=== Problem ===
Each line in the entries below that holds the word "Moving" belongs in the answer.

--- START ---

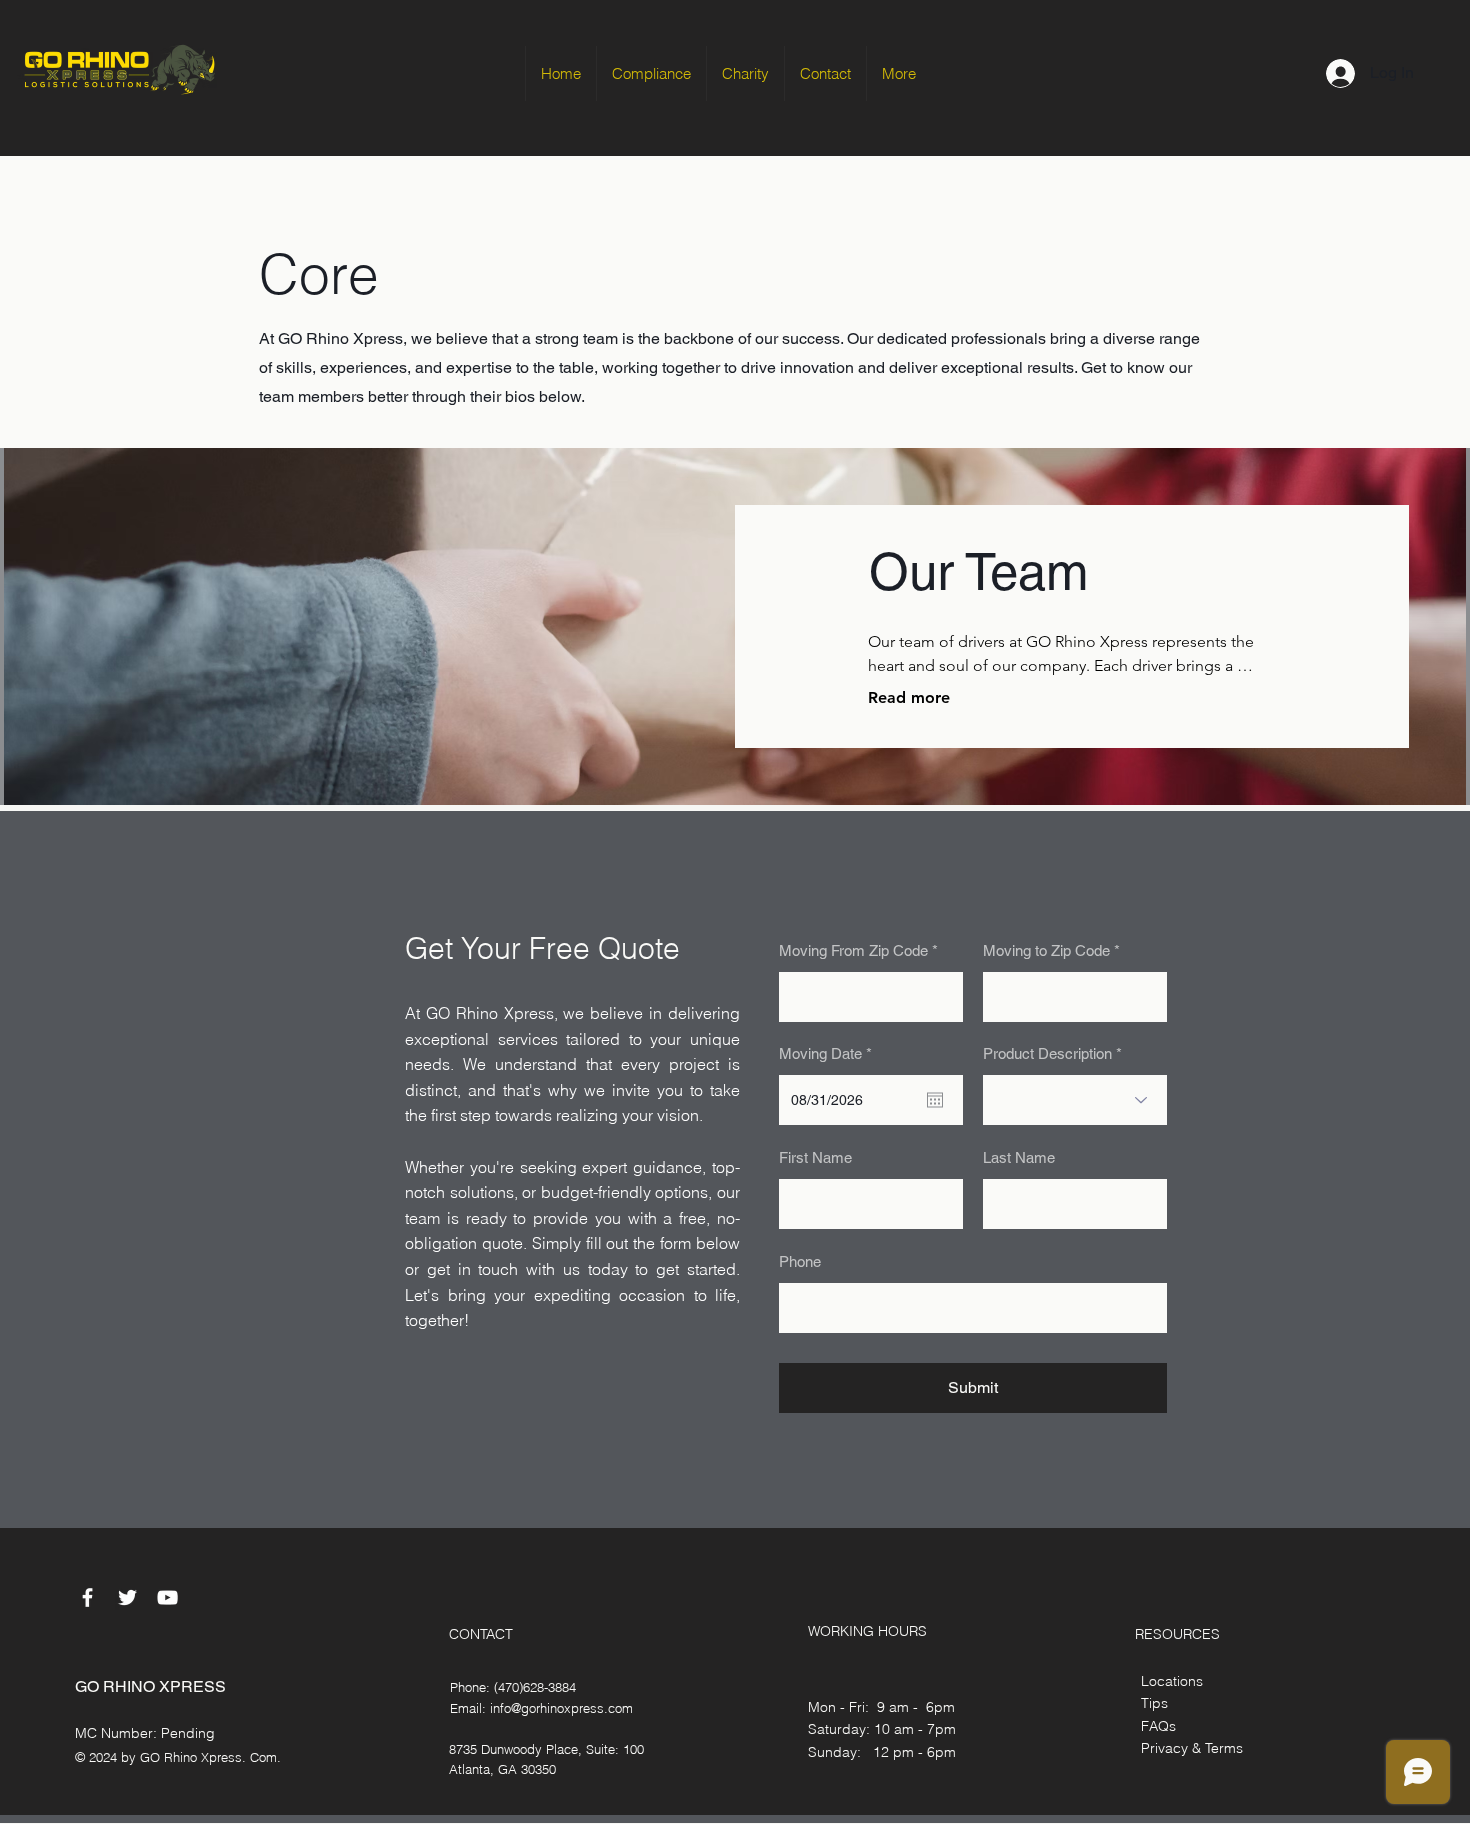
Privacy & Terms (1192, 1748)
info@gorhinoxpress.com (561, 1708)
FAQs (1158, 1726)
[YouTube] (167, 1597)
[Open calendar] (935, 1100)
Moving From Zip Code (853, 950)
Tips (1154, 1703)
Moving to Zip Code (1046, 950)
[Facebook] (87, 1597)
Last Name (1019, 1157)
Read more (909, 697)
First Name (815, 1157)
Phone (800, 1261)
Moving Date (829, 1053)
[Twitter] (127, 1597)
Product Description (1047, 1053)
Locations (1172, 1681)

--- END ---

=== Solution for this task ===
Moving From Zip Code (853, 950)
Moving to Zip Code (1046, 950)
Moving Date (829, 1053)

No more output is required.